Search code examples
rsurvival-analysis

Creating column of 0 and 1 based on inequalities of three date columns


I would like to create a column of 0s and 1s based on inequalities of three columns of dates.

The idea is the following. If event_date is before death_date or study_over, the the column event should be ==1, if event_date occurs after death_date or study_over, event should be == 0. Both event_date and death_date may contain NAs.

set.seed(1337)
rand_dates <- Sys.Date() - 365:1

df <- 
data.frame(
   event_date = sample(rand_dates, 20),
   death_date = sample(rand_dates, 20),
   study_over = sample(rand_dates, 20)
)

My attempt was the following

eventR <- 
    function(x, y, z){
    if(is.na(y)){
        ifelse(x <= z, 1, 0)
    } else if(y <= z){
        ifelse(x < y, 1, 0)
    } else {
        ifelse(x <= z, 1, 0)
    }
    }

I use it in the following manner

library(dplyr)
df[c(3, 5, 7), "event_date"] <- NA #there are some NA in .$event_date
df[c(3, 4, 6), "death_date"] <- NA #there are some NA in .$death_date

df %>%
mutate(event = sapply(.$event_date, eventR, y = .$death_date, z = .$study_over))
##Error: wrong result size (400), expected 20 or 1
##In addition: There were 40 warnings (use warnings() to see them)
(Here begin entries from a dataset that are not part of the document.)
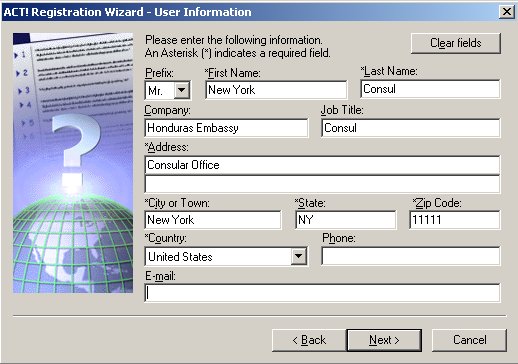
Task: Open the Prefix dropdown arrow
Action: click(182, 90)
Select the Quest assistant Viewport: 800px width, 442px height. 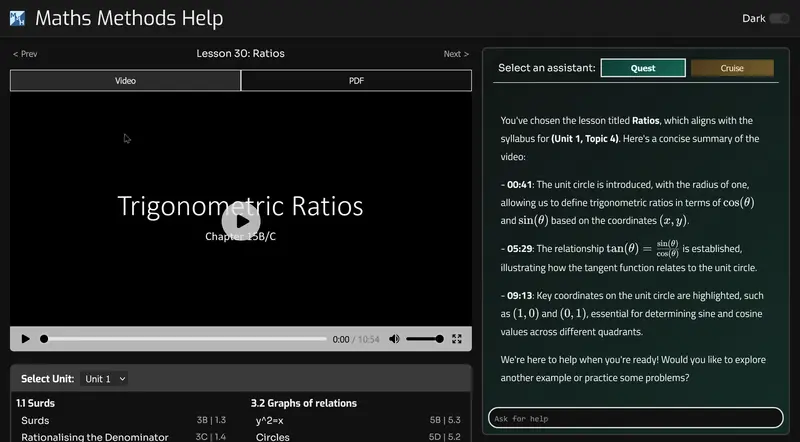point(643,68)
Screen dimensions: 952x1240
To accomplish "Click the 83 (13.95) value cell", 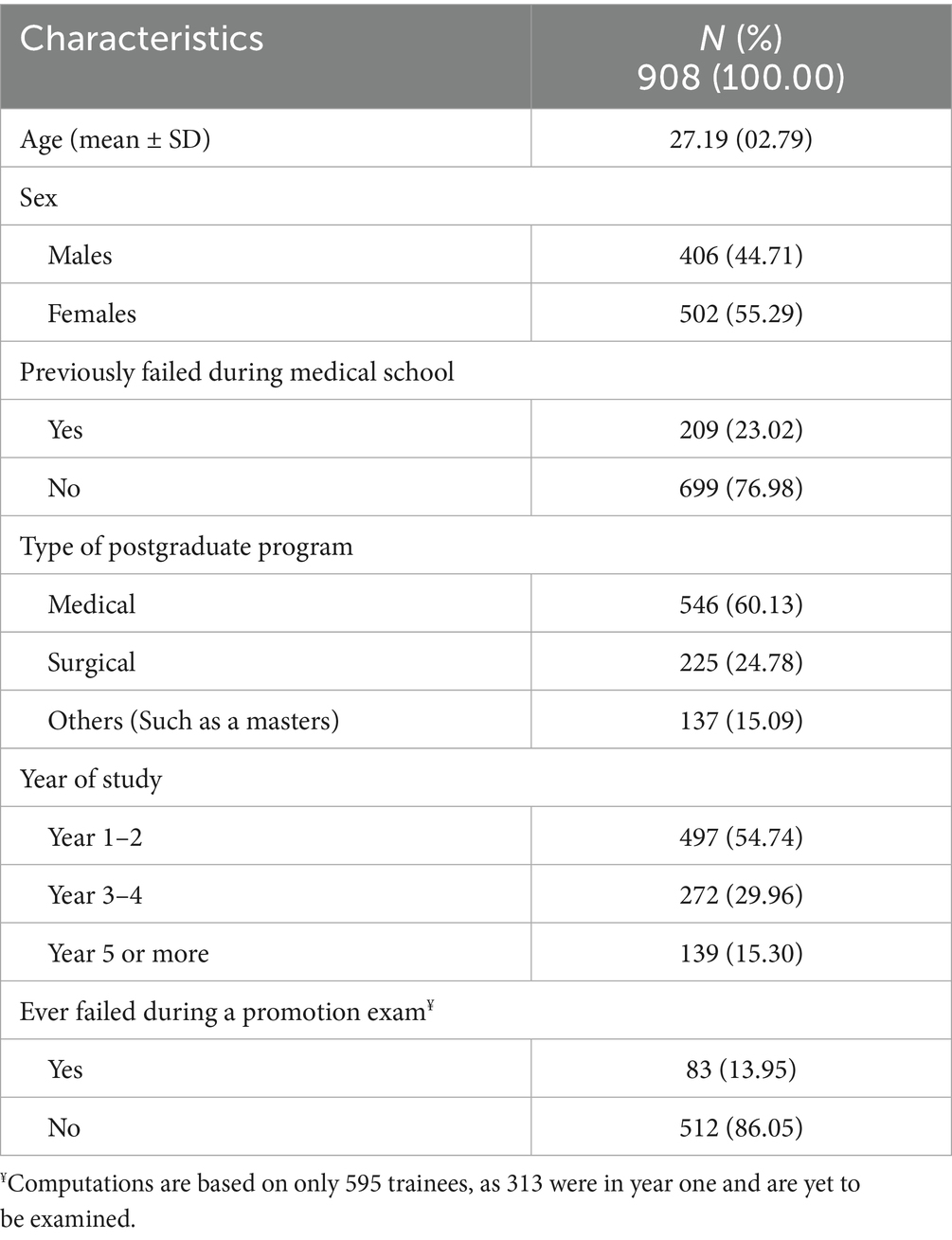I will coord(741,1069).
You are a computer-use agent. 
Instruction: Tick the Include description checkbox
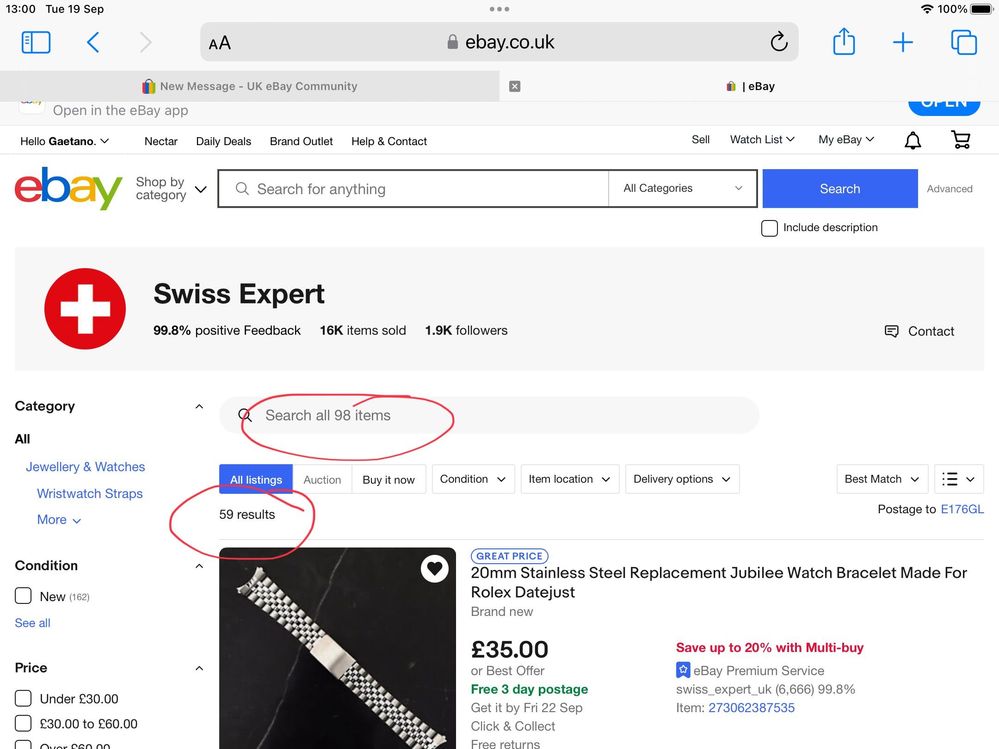[x=770, y=228]
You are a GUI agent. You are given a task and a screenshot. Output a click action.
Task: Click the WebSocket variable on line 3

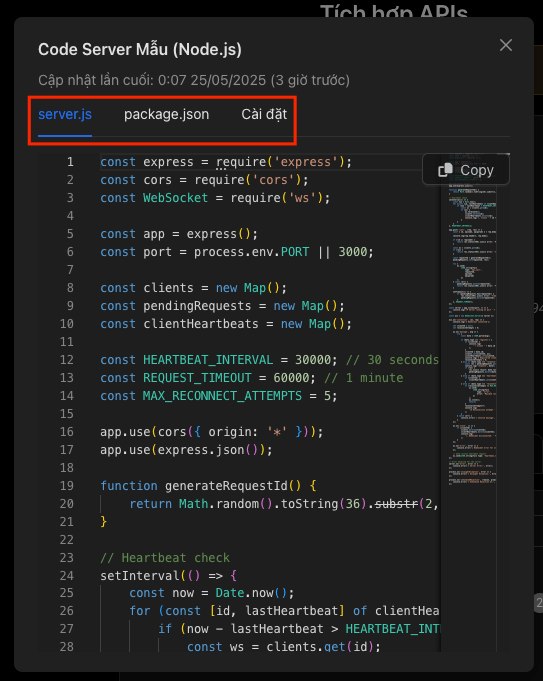tap(175, 198)
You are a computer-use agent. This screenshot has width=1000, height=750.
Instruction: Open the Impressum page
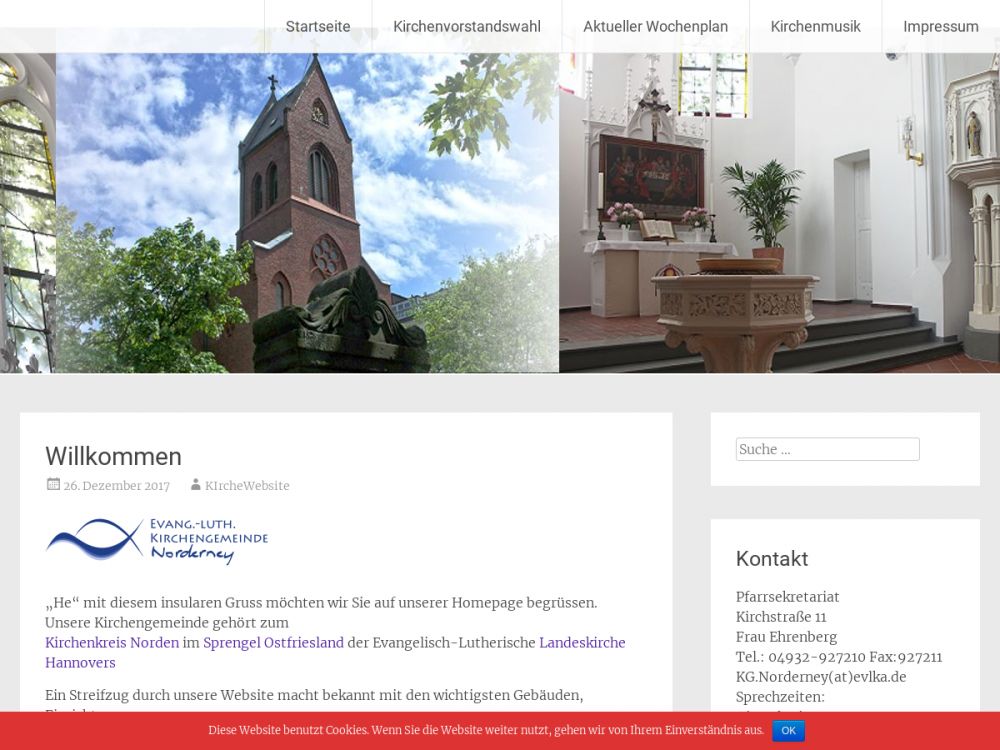click(x=940, y=27)
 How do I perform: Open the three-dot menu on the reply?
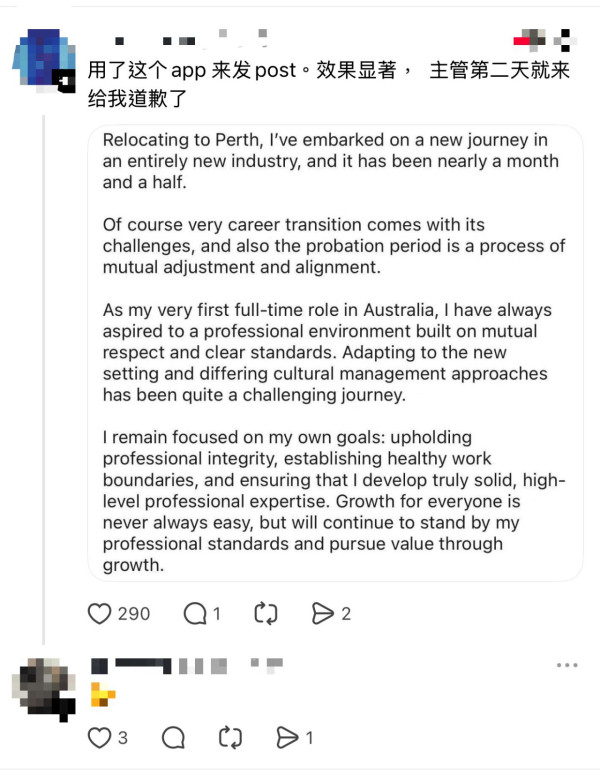[567, 665]
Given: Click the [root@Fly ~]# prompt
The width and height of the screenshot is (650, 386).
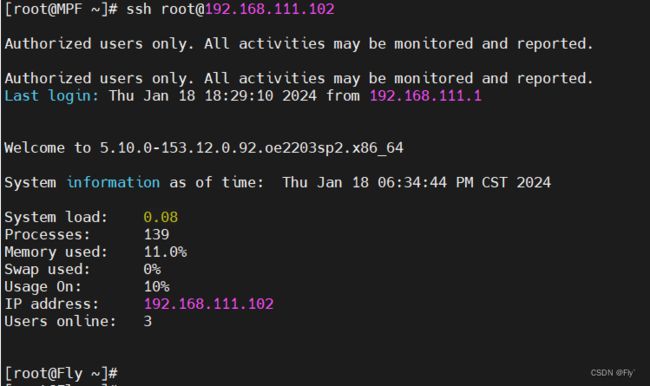Looking at the screenshot, I should pos(61,374).
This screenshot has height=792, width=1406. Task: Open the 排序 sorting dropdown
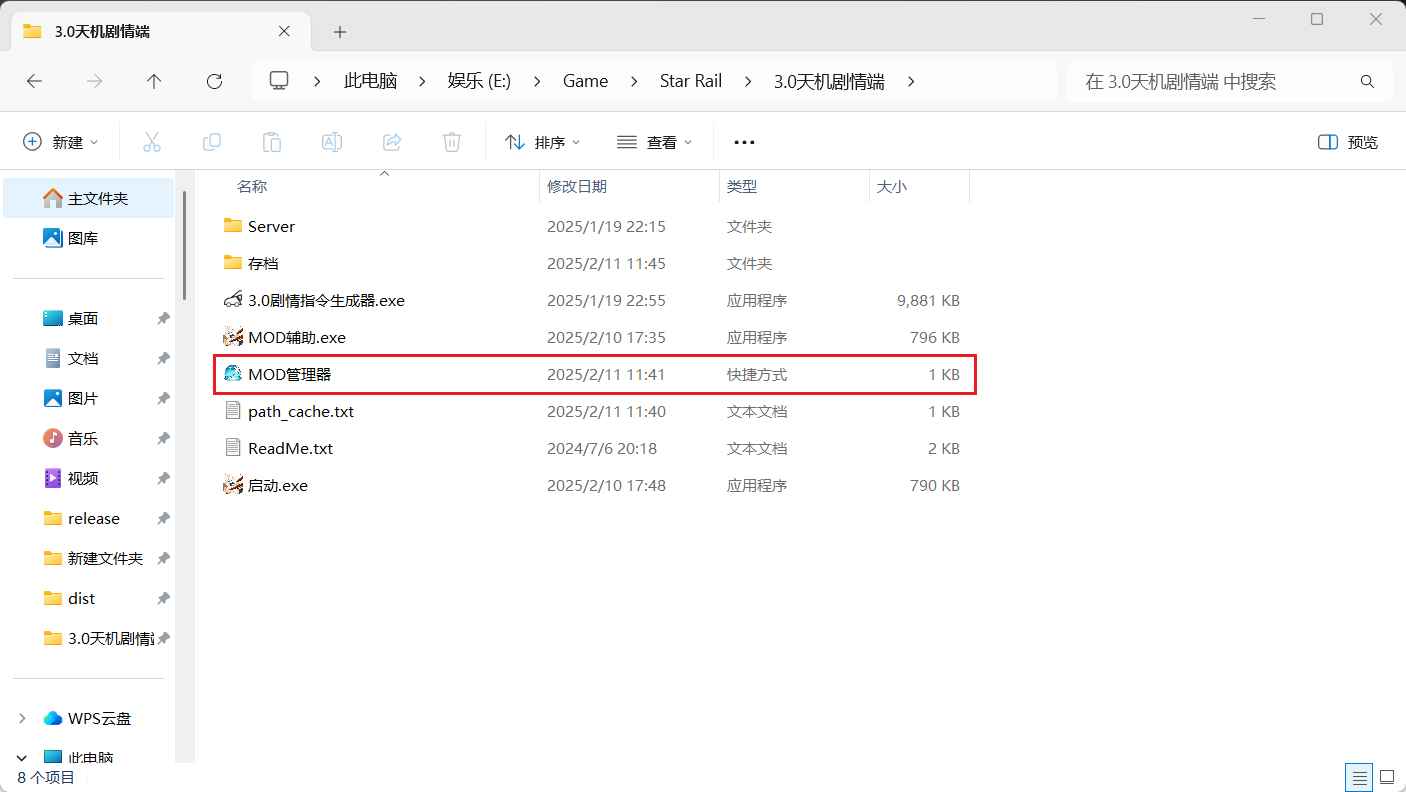[x=543, y=141]
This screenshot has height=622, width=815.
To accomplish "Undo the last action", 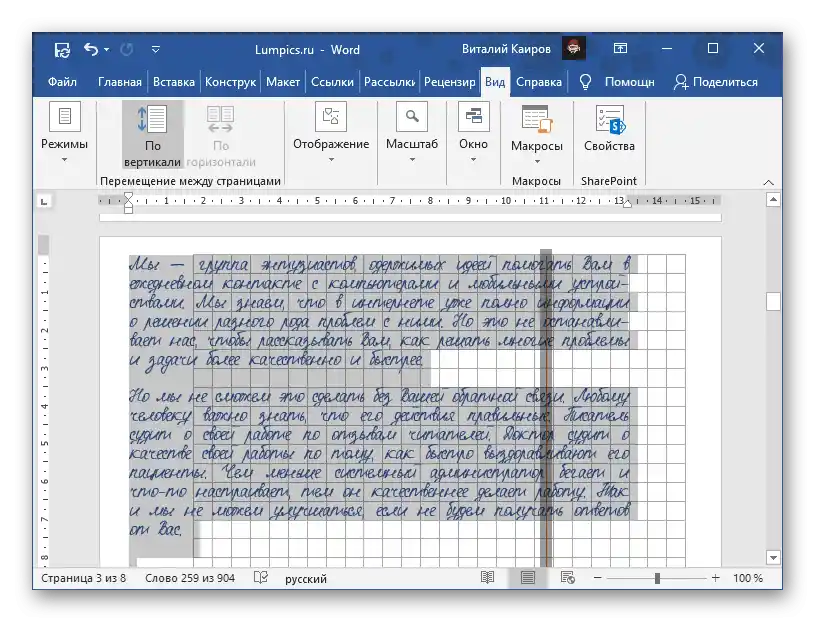I will click(x=93, y=48).
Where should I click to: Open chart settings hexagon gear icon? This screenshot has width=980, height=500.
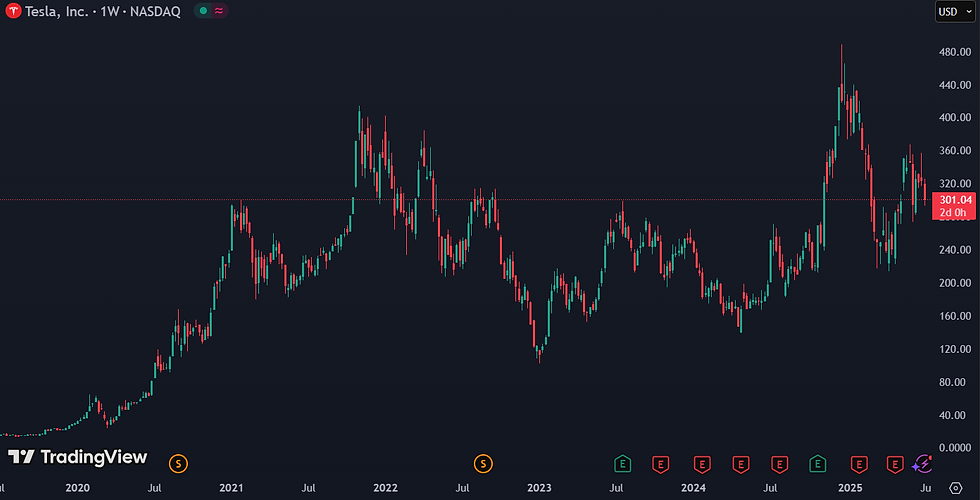[x=956, y=488]
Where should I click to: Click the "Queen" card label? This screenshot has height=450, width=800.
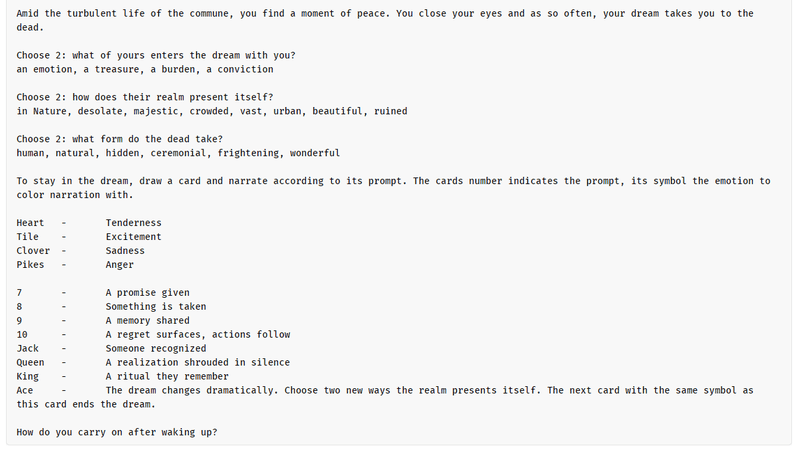30,363
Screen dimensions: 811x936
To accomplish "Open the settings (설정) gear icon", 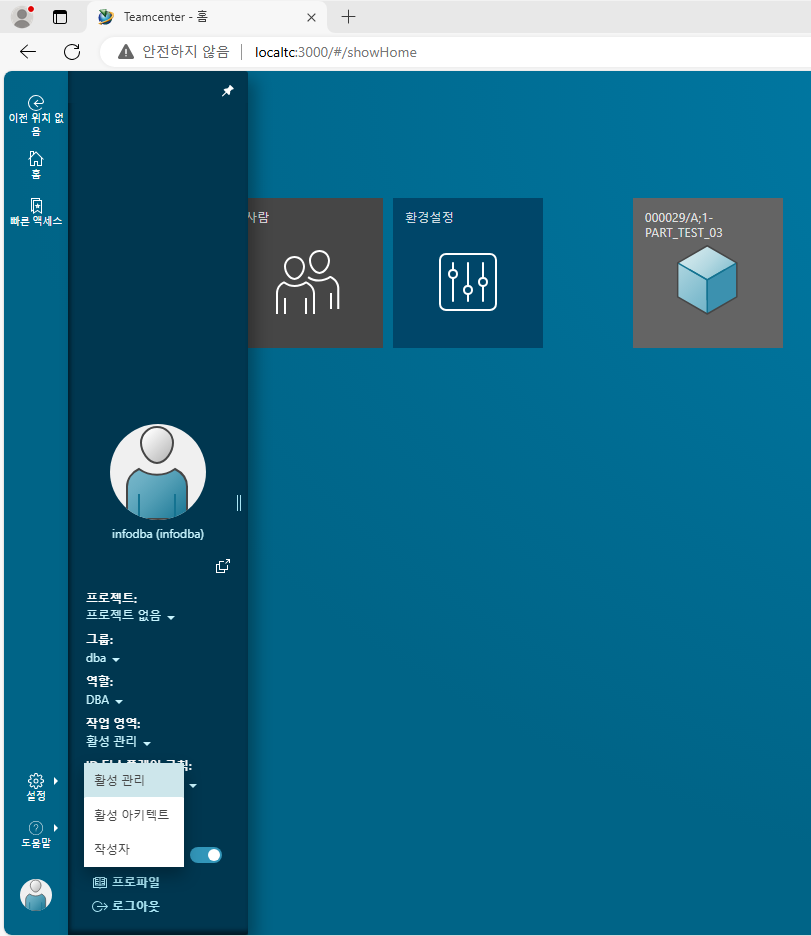I will [x=36, y=780].
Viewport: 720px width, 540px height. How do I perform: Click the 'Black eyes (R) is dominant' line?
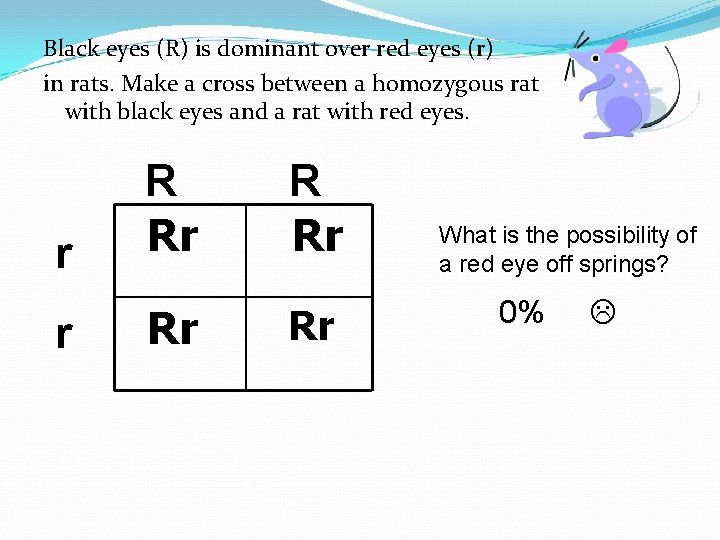tap(268, 48)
I can't figure out how to do this. Any suggestions?


Solution

  • This would seem to construct a binary column (with NA's where needed) where 1 indicates "event_date is before death_date or study_over" and 0 is used elsewhere. As already pointed out your specification does not cover all cases:

    df$event <- with(df, as.numeric( event_date < pmax( death_date , study_over) ) )
    df